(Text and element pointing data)
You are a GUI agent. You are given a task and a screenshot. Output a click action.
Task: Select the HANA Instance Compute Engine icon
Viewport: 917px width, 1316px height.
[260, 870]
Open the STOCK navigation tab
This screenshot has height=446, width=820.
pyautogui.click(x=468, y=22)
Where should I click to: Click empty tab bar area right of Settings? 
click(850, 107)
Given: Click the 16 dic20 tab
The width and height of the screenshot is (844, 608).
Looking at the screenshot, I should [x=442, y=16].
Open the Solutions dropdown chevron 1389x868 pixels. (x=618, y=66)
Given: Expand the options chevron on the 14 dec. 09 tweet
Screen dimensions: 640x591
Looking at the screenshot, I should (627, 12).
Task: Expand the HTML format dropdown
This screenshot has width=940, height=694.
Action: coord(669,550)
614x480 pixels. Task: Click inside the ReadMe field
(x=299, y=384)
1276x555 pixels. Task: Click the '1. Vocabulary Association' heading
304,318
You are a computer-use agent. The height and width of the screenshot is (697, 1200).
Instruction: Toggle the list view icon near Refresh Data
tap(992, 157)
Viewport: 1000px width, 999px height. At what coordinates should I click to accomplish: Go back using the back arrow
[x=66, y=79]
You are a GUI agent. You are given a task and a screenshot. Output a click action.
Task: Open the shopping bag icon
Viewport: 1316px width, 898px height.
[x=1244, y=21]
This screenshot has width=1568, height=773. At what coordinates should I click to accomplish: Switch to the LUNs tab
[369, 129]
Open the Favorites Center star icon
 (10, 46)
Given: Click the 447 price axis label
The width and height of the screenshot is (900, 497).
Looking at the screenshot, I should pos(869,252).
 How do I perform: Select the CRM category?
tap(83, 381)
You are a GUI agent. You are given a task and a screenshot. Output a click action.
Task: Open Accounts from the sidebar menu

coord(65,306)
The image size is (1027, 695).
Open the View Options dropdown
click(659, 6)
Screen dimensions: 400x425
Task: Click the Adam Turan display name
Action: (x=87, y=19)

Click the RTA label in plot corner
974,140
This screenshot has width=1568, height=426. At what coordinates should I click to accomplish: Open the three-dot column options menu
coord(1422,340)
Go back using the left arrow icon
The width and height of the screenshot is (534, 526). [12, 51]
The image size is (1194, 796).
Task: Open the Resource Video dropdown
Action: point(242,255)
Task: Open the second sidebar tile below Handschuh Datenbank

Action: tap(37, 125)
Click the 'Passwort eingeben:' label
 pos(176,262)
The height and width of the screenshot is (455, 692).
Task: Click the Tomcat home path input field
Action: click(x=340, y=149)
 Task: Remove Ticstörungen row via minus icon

Problem to solve >> Format the data as a two-column CSV with columns "text" and "answer," one row for each text and its answer, each value in a quoted field with line breaks replaced by spaces. Begin at the line that contains "Where should I" and stop after the line that contains "Looking at the screenshot, I should [x=442, y=16].", including both.

Full response >>
text,answer
"Where should I click to: Click empty tab bar area right of Settings?","click(850, 107)"
"Given: Click the 16 dic20 tab The width and height of the screenshot is (844, 608).","Looking at the screenshot, I should [x=442, y=16]."